▶ _Given request_
Pick out every line in the entries below that contains the string "Open", matching case, and copy each one.

Page and screen pointing data:
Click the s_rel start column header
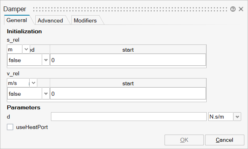 click(x=128, y=50)
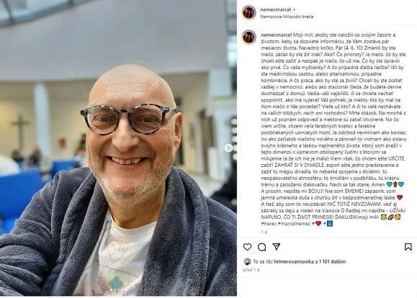Image resolution: width=417 pixels, height=298 pixels.
Task: Go to next photo with the carousel arrow
Action: (x=228, y=148)
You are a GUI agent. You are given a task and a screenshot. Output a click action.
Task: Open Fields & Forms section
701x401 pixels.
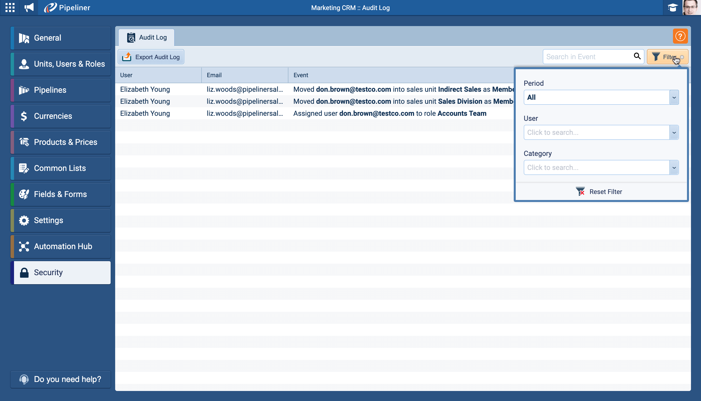61,194
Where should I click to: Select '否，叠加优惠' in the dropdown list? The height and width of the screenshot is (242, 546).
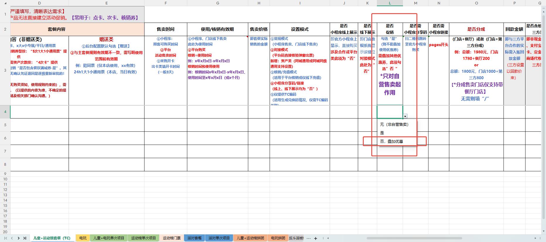pyautogui.click(x=392, y=141)
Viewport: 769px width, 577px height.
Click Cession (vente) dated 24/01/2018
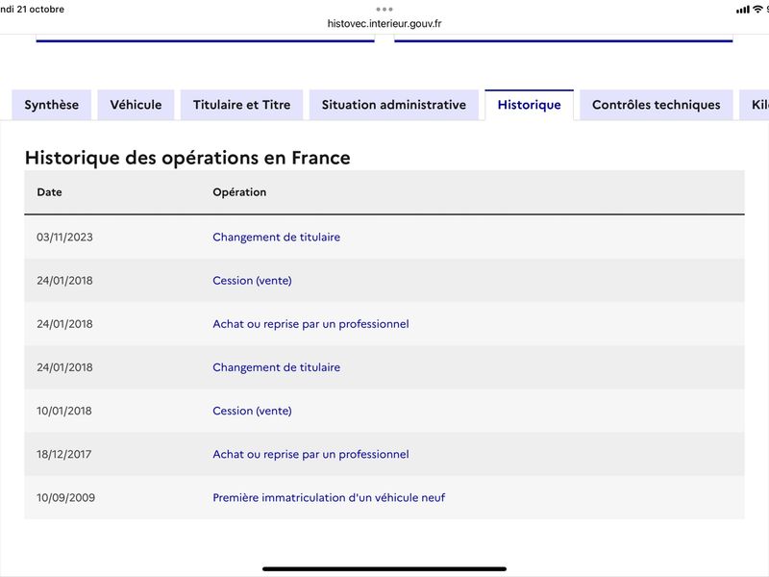tap(252, 281)
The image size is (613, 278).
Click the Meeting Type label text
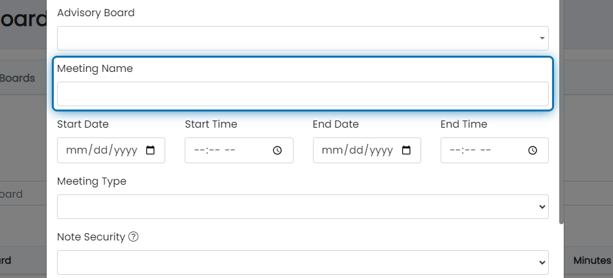(x=91, y=181)
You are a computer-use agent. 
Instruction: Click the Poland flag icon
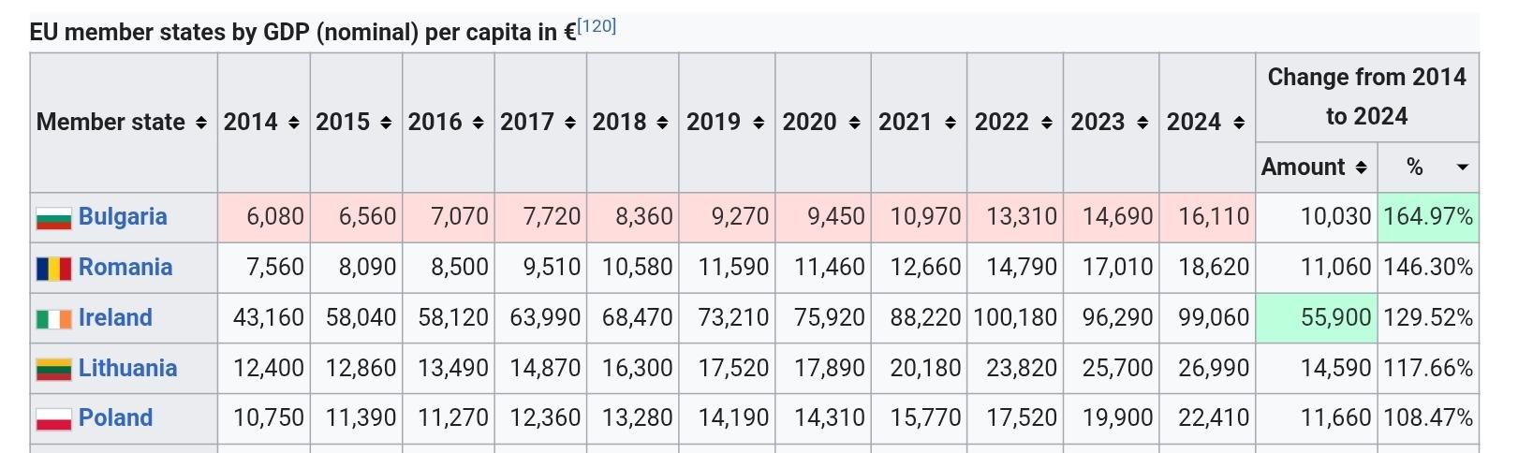coord(53,419)
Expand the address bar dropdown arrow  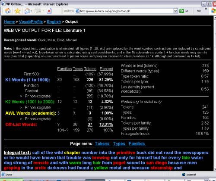(x=175, y=11)
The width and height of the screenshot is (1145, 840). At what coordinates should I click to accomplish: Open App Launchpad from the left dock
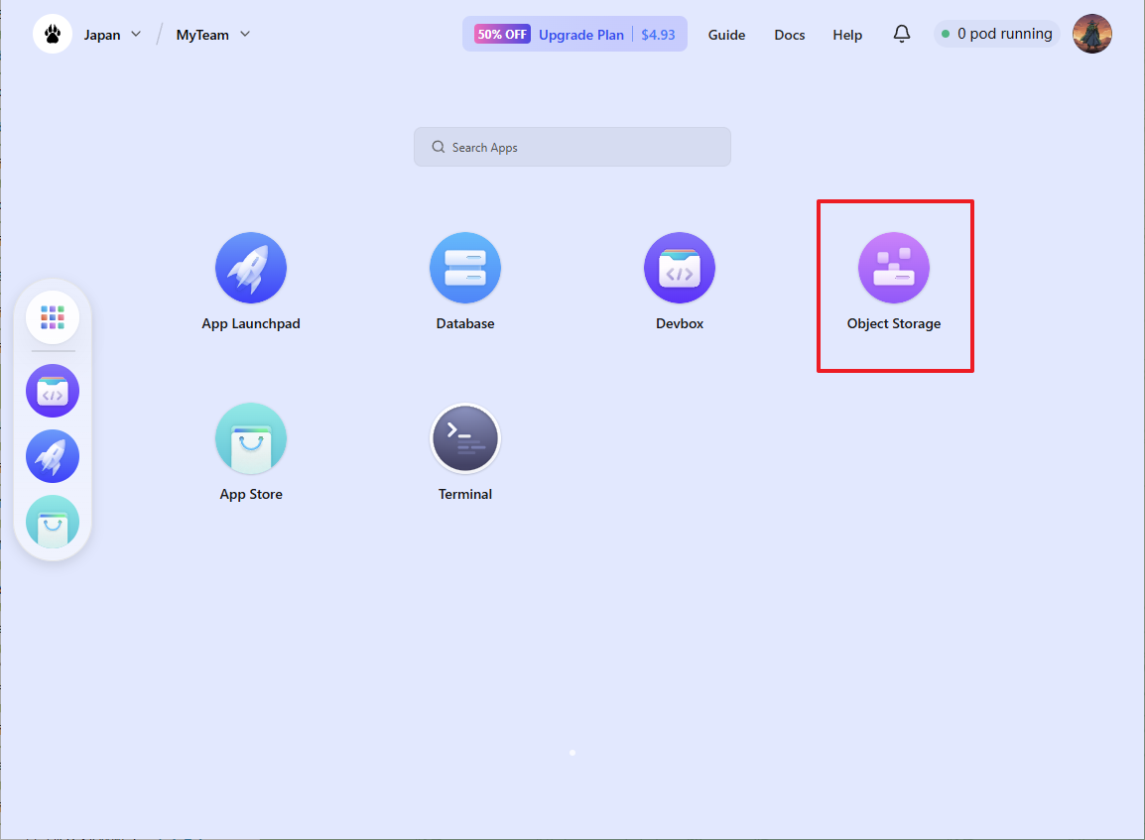click(53, 456)
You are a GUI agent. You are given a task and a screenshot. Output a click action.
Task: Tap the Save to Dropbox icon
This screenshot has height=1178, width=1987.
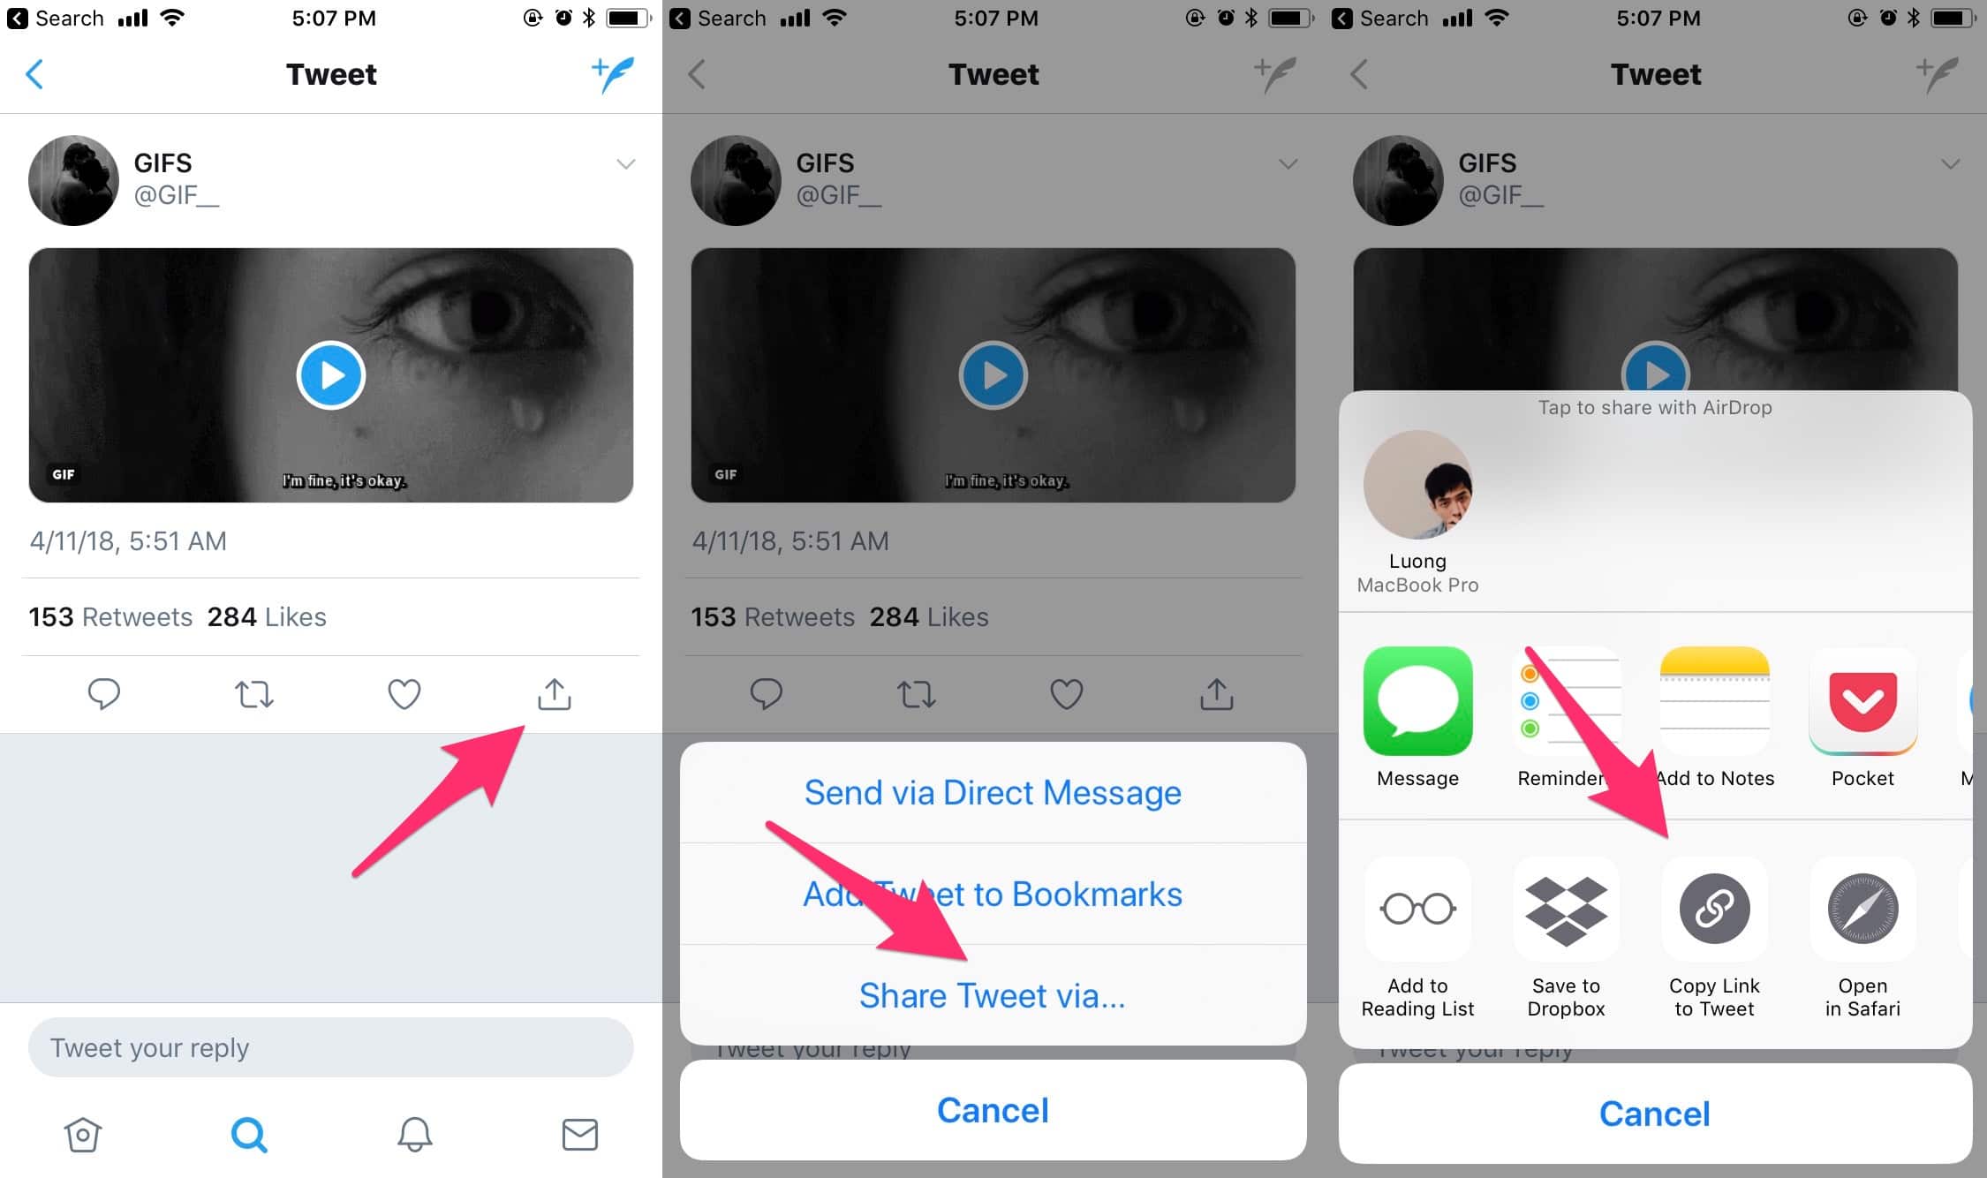tap(1567, 909)
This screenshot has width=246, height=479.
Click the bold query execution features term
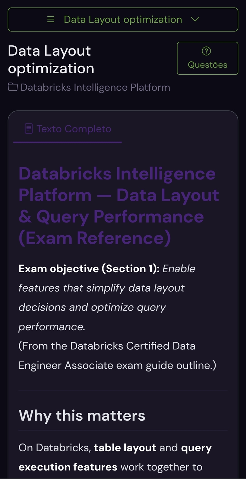(68, 467)
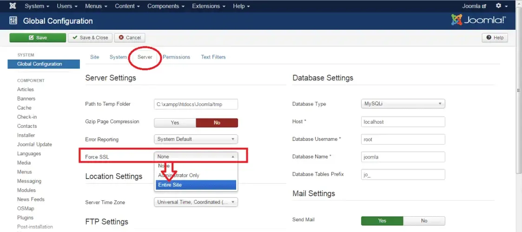This screenshot has height=232, width=522.
Task: Set Send Mail toggle to No
Action: (424, 221)
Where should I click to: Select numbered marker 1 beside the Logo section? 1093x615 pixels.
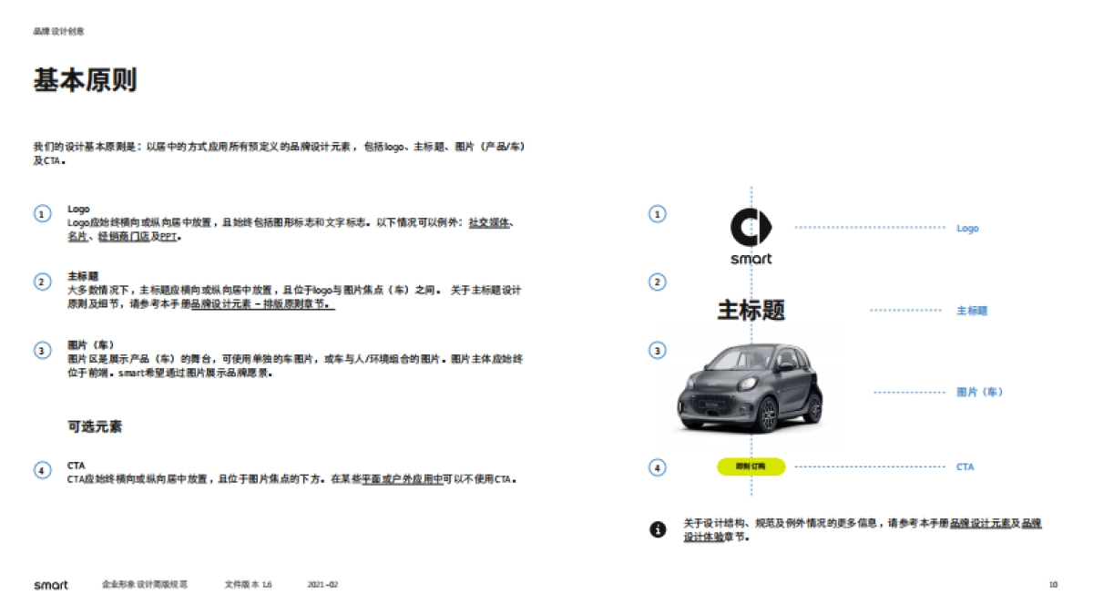tap(41, 215)
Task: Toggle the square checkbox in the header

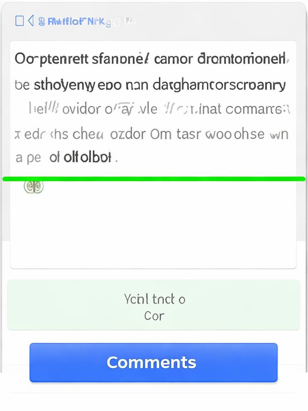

▶ _Task output_
Task: Open Fields & Forms section
The width and height of the screenshot is (1145, 840). At what coordinates should I click to accomplish: Open App Launchpad from the left dock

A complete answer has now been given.